Have you ever arrived on Vacation with the vacation blues? That’s the name I gave to the feeling after waking up in the beautiful vacation home Me and Sam rented and had been planning for a couple of months. Things were finally opening up. The bleakest of the pandemic times was behind us and here we were finally able to vacation and rest with a degree of ease post vaccination and yet in still…. My emotions didn’t seem to line up with the situation I was in. Sound familiar?
Often I think we expect our emotions to line up in a particular way due to outside situations. On vacation- you should be happy, experiencing a loss- you should be sad. Having these pre-conditioned thoughts of how you “should” feel really messes with us. The truth of the matter is that they often don’t align. Why that is has a host of reasons that can be dissected and analyzed but the heart of the solution is getting back to the present moment. Embodying where you are. Sensing your fingers and toes. Feeling your breath move in and out of this physical body. Accepting what is. Pausing the planning and finding the “Being”.

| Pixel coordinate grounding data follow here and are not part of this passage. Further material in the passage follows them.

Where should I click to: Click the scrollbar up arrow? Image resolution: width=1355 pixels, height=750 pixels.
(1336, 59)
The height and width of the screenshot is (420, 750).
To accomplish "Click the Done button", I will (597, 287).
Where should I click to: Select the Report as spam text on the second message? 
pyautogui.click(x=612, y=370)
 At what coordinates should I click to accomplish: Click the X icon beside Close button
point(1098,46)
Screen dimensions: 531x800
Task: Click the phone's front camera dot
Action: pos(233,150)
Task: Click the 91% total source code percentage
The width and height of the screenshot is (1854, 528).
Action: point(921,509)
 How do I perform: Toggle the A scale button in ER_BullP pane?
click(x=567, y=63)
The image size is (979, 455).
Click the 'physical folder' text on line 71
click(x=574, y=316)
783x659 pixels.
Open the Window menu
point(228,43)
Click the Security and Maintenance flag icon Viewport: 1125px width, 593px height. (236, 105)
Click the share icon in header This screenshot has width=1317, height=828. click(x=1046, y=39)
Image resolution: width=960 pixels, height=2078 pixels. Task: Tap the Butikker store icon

As I write this my 9 year old has burst into the room asking/demanding to know when we will go to the beach in that incessant nagging way only a child who has been anticipating sand in their toes for weeks and can wait no longer. I took a breath, I felt the irritation in my body but choose to compassionately turn to her and say. "I know waiting can feel very difficult. Try to find ways to accept that we are not quite at the beach yet. Try playing with your sisters outside or sitting on the porch and coloring. The more you practice being in the moment and accepting where you are when you finally get to the beach you will enjoy it and be fully present when you are there." She gave me a half smile and went back outside.
I don’t know if that lesson landed on def ears for her but I heard it loud and clear for me. Practicing presence wherever you are will yield the act of presence wherever you are. So for me thoughts of getting here, planning the vacation and all of the home life thoughts have followed me here on vacation. The ease hasn’t come just because the geography is different. And for my daughter fun will not automatically come just because we are “finally” at the beach. I know her, it’ll get old real quick. Lol. Practicing presence is the solution for both me and the 9 year old.